On the fourth day of our trip we set off for Montagu, a small town 150 kilometres east of Cape Town. We'd come across it on the internet, and it seemed far enough way to get a feel for the country round Cape Town but not be in the city's direct ambit. 

 

Our Cape Town friend had given us strict instructions to drive over the Bain's Kloof Pass.

 

We left our  Cape Town down 'Nelson Mandela Boulevard' and by the docks to pick up N1 for Paarl.  We drive out through many suburbs and malls to distant wall of mountains looming.  We left the N1 at  Paarl and followed the roads for Wellington, skirting round a large township - called Mbekweni and Newtown - on the 'Huguenot Bypass'.  

 

Like all townships it is located on the land no-one else wanted situated a safe distance from the white towns and their inhabitants. You quickly learn to tell when you are getting near a township because there are suddenly a whole lot of people (Coloured or Black) walking on the roadside while the white folks go shooting by in their cars and bakkies (pick-ups).

 

It seemed strange driving by the township near Paarl knowing that Nelson Mandela had been transferred to a cottage with a swimming pool at the back of the Victor Verster Prison in Paarl in December 1998.  This was towards the end of his 27 years of imprisonment as talks with the Apartheid regime reached an advanced stage. He says, "There were no bars on the windows, no jangling keys, no doors to lock or unlock.  It was altogether pleasant, but I never forgot that it was a gilded cage' Long Walk to Freedom p.650.  And yet only a half hour before we had driven down 'Nelson Mandela Boulevard' in Cape Town.

 

Looking north from the Bain's kloof approach through pine plantations
Looking north from the Bain's Kloof approach through pine plantations

We climbed up through dramatic scenery to the top of the pass at 595 metres and then began a long and winding descent through dry mountains above the Witte River.  The road over the pass, completed in 1853, was built by up to 1,000 convict labourers in four years and surveyed by Andrew Geddes Bain, an emigre Scot from Thurso.  Bain's described the landscape on the western side of the pass as 'repulsive and savagely grand'.  The forging of the new road began to open up the northern areas of the Cape Colony.

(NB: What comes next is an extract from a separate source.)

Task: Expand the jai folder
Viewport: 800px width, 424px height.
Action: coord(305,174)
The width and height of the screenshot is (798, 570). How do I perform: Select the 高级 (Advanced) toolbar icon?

The Bain's Kloof following the course of the Witte River through a landscape 'repulsive and savagely grand.'
The Bain's Kloof following the course of the Witte River through a landscape 'repulsive and savagely grand.'

The pass descends into the Breede River valley, a major area of intensive fruit growing (largely for drying and canning) and wine production. The broad-bottomed valley is completely encircled by the mountains of the Cape Fold Belt that rise to between 1,500 and 2,000 metres. The mountains are very hard-wearing and made up of quartzitic sandstone which gives them their rugged and dramatic appearance. They were formed 450 million years ago and subject to intense folding and buckling whilst underground during the formation of the supercontinent Panagaea.  The mountains get snow in the winter but frost rarely forms in the valleys which can reach 40C in the summer. 

Weathered quartzitic sandstones of the Cape Fold Belt above Bain's Kloof
Weathered quartzitic sandstones of the Cape Fold Belt above Bain's Kloof

The contrast between the rugged mountains and the flat valley floor is astonishing.  The mountains just stop dead, with no petering out of foothills. And then the valley floor of softer shales and alluvial deposits starts.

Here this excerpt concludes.